Mein Ebookreader – Aluratek Libre

Bei der Suche nach einem Link ist mir vorhin aufgefallen, dass es sehr verschiedene Bewertungen für meinen Schätzchen gibt, von daher will ich euch meine Meinung nicht vorenthalten.

Mein Ebookreader ist von der Firma Aluratek, die verschiedene solcher neumodischen technischen Kleingeräte herstellt. Die technischen Daten sind auf der oben verlinkten Seite angegeben – ich finde ihn relativ groß und schwer, aber dadurch wirkt er auch etwas robuster als das filigrane Teil des Dr. rer. nat.. Sein Gerät hat etwa das Drei- bis Vierfache gekostet [inzwischen noch das Doppelte] und hat wesentlich mehr Einstellmöglichkeiten. Der Aluratek ist da begrenzt, man hat z. B. genau zwei Schriftarten und sechs Schriftgrößen zur Auswahl, was mir aber völlig reicht.

Die Bedienung finde ich einfach – rechts unterhalb des Displays ist ein Bereich mit sinnvoll beschrifteten Knöpfen, über die man die Schnelleinstellungen erreicht. Blättern kann man entweder mit dem Schieberegler an der linken Seite des Geräts, mit den Blättertasten links unterhalb des Displays oder mit den Cursortasten im Navigationsbereich rechts unten. Eine der Möglichkeiten ist in jeder Körperhaltung mit einer Hand erreichbar *g*, ich kann also problemlos im Bett lesen.

Was einem klar sein muss, ist, dass man zum Lesen Licht braucht. Das Display ist zwar ein LCD mit recht gutem Kontrast, aber ohne Hintergrundbeleuchtung. Ohne Leselampe geht also nix, dafür kann man im Sommer halt auch in der Sonne gut lesen. Die etwas besseren Ebookreader haben eInk-Bildschirme, diese sind von Kontrast und Helligkeit her aber auch nicht besser. Nur haben sie eine bessere Auflösung, die ist beim Aluratek mit 600 x 480 Pixeln eher schlecht.

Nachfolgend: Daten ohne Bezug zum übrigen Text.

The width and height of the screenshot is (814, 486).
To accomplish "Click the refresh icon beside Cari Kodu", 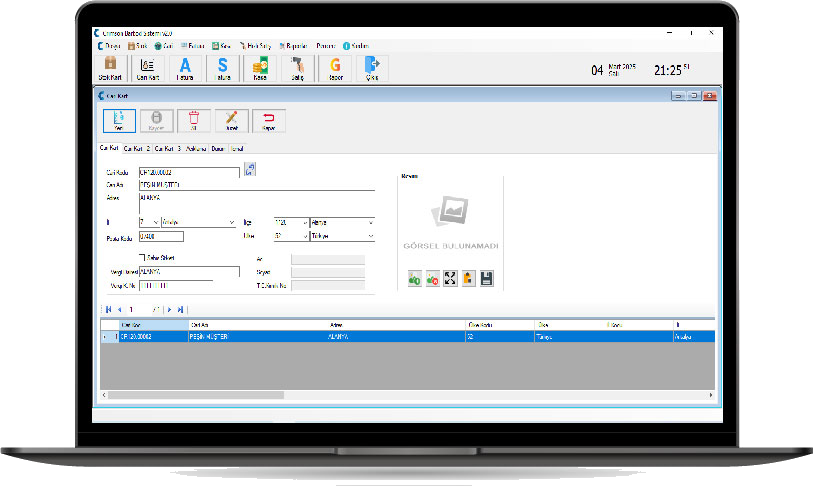I will (x=250, y=170).

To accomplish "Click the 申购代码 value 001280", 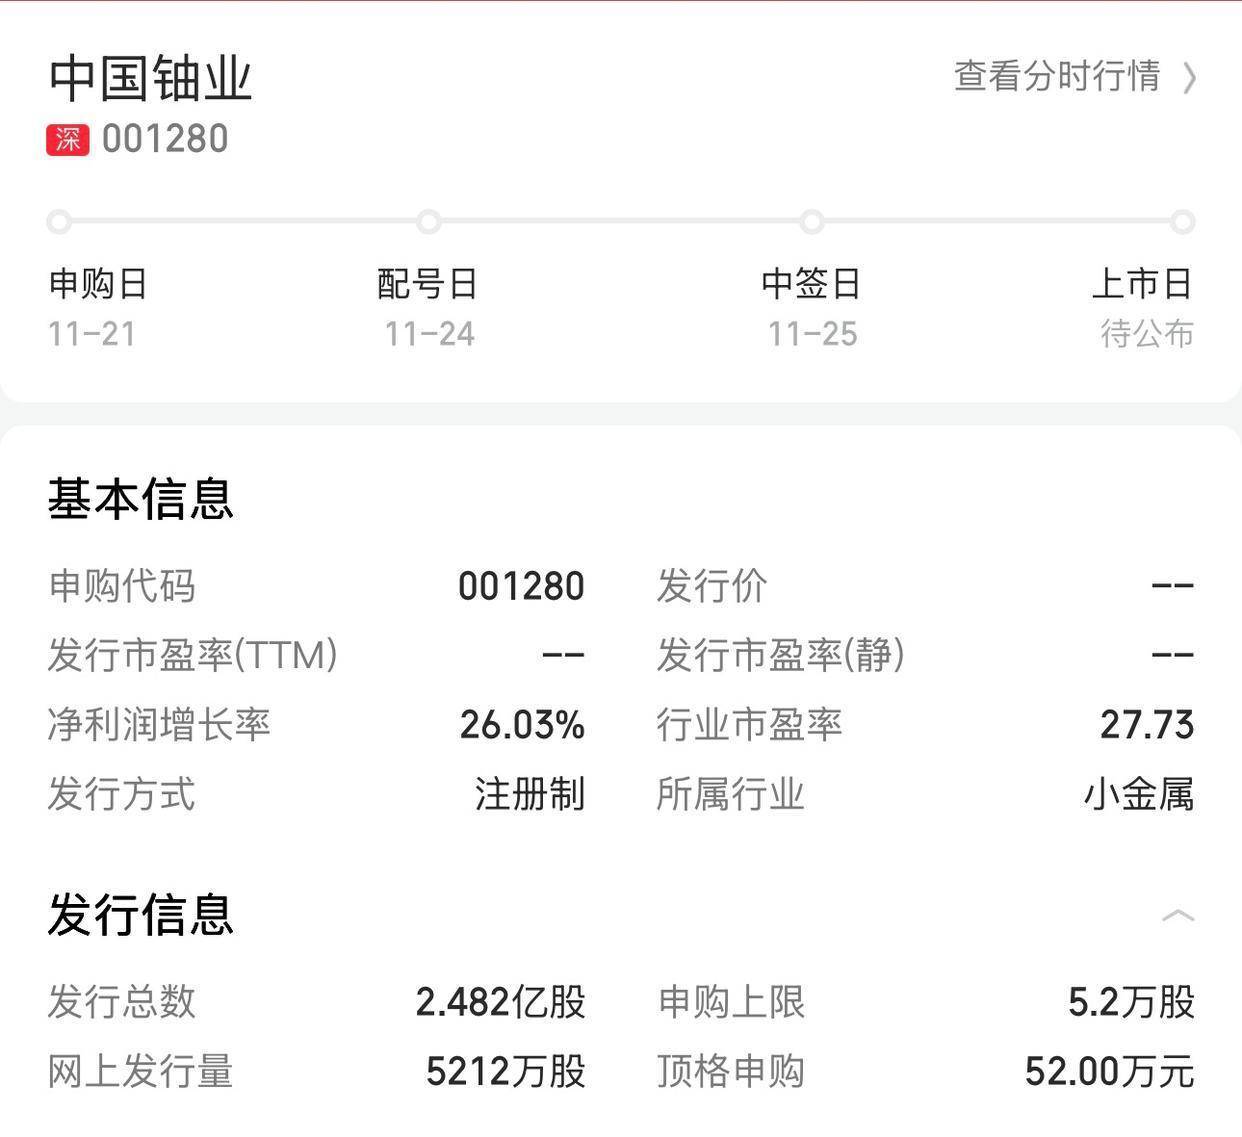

Gerade die kleinste Schriftgröße wirkt recht eckig.

Zum Speicherplatz: Intern hat der Aluratek 100 MB Speicher, je nach Lesegewohnheiten kann das schon mal knapp werden. Dafür hat er einen SD-Karten-Slot, und die gibts ja inzwischen mit einigen GB Platz für recht wenig Geld. So eine große Bibliothek muss man erstmal haben – ich brauchs nicht. Man kann die SD-Karte direkt am Rechner füllen oder den Reader über das mitgelieferte USB-Kabel am Computer anschließen, dann lädt er gleich noch nebenbei seinen Akku.

Und noch etwas: Der Reader kann pdf- und txt-Dateien verarbeiten. Das heißt, ich bin nicht auf genau einen Anbieter von ebooks angewiesen, sondern ich kann alle Dateien lesen, die ich in diese Formate umwandeln kann. Das sind dank der unerschöpflichen technischen Möglichkeiten des Dr. rer. nat. 😉 eine ganze Menge. Daneben kann er Bilder anzeigen, wobei das keine wirklich spannende Anwendung ist. Die mp3-Wiedergabe habe ich noch nicht probiert, das könnte aber für Hörbücher ganz witzig sein. Zum echten Musikhören gibts Handlicheres.

Im oben verlinkten Testbericht kommt das Gerät nicht besonders gut weg, aber ich bin sehr zufrieden damit – er kann alles, was ich brauche, und für den Preis finde ich ihn in Ordnung.